====== PROVIDED ENTRIES ======

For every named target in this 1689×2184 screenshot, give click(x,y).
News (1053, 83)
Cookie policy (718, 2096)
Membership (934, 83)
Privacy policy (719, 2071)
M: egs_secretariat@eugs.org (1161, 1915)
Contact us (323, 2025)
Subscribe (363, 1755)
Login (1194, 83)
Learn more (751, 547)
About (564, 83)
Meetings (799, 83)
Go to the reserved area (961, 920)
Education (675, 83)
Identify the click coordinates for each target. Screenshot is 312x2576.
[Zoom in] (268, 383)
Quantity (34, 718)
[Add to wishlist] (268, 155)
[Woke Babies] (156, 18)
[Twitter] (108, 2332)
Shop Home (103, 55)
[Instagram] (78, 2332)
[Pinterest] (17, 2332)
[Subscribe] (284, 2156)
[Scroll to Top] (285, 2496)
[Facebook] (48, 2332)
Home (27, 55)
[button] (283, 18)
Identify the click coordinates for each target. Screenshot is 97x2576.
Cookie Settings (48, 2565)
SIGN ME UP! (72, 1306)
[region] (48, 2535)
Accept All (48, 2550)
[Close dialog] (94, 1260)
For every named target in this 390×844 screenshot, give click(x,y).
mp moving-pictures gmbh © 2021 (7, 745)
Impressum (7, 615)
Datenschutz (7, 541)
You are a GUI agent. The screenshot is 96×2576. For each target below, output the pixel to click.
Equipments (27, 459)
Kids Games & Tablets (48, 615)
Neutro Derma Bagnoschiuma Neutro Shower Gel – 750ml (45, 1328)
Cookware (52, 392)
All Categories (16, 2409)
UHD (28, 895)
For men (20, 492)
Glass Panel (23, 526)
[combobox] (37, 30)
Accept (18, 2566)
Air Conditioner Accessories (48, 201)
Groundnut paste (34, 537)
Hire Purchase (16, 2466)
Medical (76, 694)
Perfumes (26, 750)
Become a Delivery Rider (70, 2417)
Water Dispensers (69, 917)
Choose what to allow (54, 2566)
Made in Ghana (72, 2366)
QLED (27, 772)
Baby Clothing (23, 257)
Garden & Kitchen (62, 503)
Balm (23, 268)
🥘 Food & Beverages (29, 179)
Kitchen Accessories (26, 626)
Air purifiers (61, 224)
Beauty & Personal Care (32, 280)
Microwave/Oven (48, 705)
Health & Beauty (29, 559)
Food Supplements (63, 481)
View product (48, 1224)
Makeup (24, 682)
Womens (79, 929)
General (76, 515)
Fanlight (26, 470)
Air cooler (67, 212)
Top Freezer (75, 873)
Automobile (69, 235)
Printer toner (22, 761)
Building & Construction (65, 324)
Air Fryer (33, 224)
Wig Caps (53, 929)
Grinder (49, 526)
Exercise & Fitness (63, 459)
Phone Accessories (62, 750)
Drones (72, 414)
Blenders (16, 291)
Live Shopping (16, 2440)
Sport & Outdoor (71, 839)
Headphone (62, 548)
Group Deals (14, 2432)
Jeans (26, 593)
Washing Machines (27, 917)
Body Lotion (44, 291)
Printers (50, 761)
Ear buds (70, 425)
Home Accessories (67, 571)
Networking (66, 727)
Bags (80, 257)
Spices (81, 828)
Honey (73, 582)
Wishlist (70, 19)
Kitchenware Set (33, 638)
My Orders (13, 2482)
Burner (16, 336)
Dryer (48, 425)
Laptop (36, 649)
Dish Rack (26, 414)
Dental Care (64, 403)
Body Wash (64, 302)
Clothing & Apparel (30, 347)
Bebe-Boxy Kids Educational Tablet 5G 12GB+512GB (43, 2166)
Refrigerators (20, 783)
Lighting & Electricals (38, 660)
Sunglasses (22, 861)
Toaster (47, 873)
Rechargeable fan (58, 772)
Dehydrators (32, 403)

======

THE TASK.
Make sure every record is repeated exactly.

REPLY TO THE EXERCISE.
For every named target in this 1689×2184 screenshot, give click(x,y).
News (1053, 83)
Cookie policy (718, 2096)
Membership (934, 83)
Privacy policy (719, 2071)
M: egs_secretariat@eugs.org (1161, 1915)
Contact us (323, 2025)
Subscribe (363, 1755)
Login (1194, 83)
Learn more (751, 547)
About (564, 83)
Meetings (799, 83)
Go to the reserved area (961, 920)
Education (675, 83)
Identify the click coordinates for each target. Screenshot is 312x2576.
[Zoom in] (268, 383)
Quantity (34, 718)
[Add to wishlist] (268, 155)
[Woke Babies] (156, 18)
[Twitter] (108, 2332)
Shop Home (103, 55)
[Instagram] (78, 2332)
[Pinterest] (17, 2332)
[Subscribe] (284, 2156)
[Scroll to Top] (285, 2496)
[Facebook] (48, 2332)
Home (27, 55)
[button] (283, 18)
Identify the click coordinates for each target. Screenshot is 97x2576.
Cookie Settings (48, 2565)
SIGN ME UP! (72, 1306)
[region] (48, 2535)
Accept All (48, 2550)
[Close dialog] (94, 1260)
For every named target in this 390×844 screenshot, give click(x,y).
mp moving-pictures gmbh © 2021 (7, 745)
Impressum (7, 615)
Datenschutz (7, 541)
You are a GUI agent. The screenshot is 96×2576. For each target below, output the pixel to click.
Equipments (27, 459)
Kids Games & Tablets (48, 615)
Neutro Derma Bagnoschiuma Neutro Shower Gel – 750ml (45, 1328)
Cookware (52, 392)
All Categories (16, 2409)
UHD (28, 895)
For men (20, 492)
Glass Panel (23, 526)
[combobox] (37, 30)
Accept (18, 2566)
Air Conditioner Accessories (48, 201)
Groundnut paste (34, 537)
Hire Purchase (16, 2466)
Medical (76, 694)
Perfumes (26, 750)
Become a Delivery Rider (70, 2417)
Water Dispensers (69, 917)
Choose what to allow (54, 2566)
Made in Ghana (72, 2366)
QLED (27, 772)
Baby Clothing (23, 257)
Garden & Kitchen (62, 503)
Balm (23, 268)
🥘 Food & Beverages (29, 179)
Kitchen Accessories (26, 626)
Air purifiers (61, 224)
Beauty & Personal Care (32, 280)
Microwave/Oven (48, 705)
Health & Beauty (29, 559)
Food Supplements (63, 481)
View product (48, 1224)
Makeup (24, 682)
Womens (79, 929)
General (76, 515)
Fanlight (26, 470)
Air cooler (67, 212)
Top Freezer (75, 873)
Automobile (69, 235)
Printer toner (22, 761)
Building & Construction (65, 324)
Air Fryer (33, 224)
Wig Caps (53, 929)
Grinder (49, 526)
Exercise & Fitness (63, 459)
Phone Accessories (62, 750)
Drones (72, 414)
Blenders (16, 291)
Live Shopping (16, 2440)
Sport & Outdoor (71, 839)
Headphone (62, 548)
Group Deals (14, 2432)
Jeans (26, 593)
Washing Machines (27, 917)
Body Lotion (44, 291)
Printers (50, 761)
Ear buds (70, 425)
Home Accessories (67, 571)
Networking (66, 727)
Bags (80, 257)
Spices (81, 828)
Honey (73, 582)
Wishlist (70, 19)
Kitchenware Set (33, 638)
My Orders (13, 2482)
Burner (16, 336)
Dryer (48, 425)
Laptop (36, 649)
Dish Rack (26, 414)
Dental Care (64, 403)
Body Wash (64, 302)
Clothing & Apparel (30, 347)
Bebe-Boxy Kids Educational Tablet 5G 12GB+512GB (43, 2166)
Refrigerators (20, 783)
Lighting & Electricals (38, 660)
Sunglasses (22, 861)
Toaster (47, 873)
Rechargeable fan (58, 772)
Dehydrators (32, 403)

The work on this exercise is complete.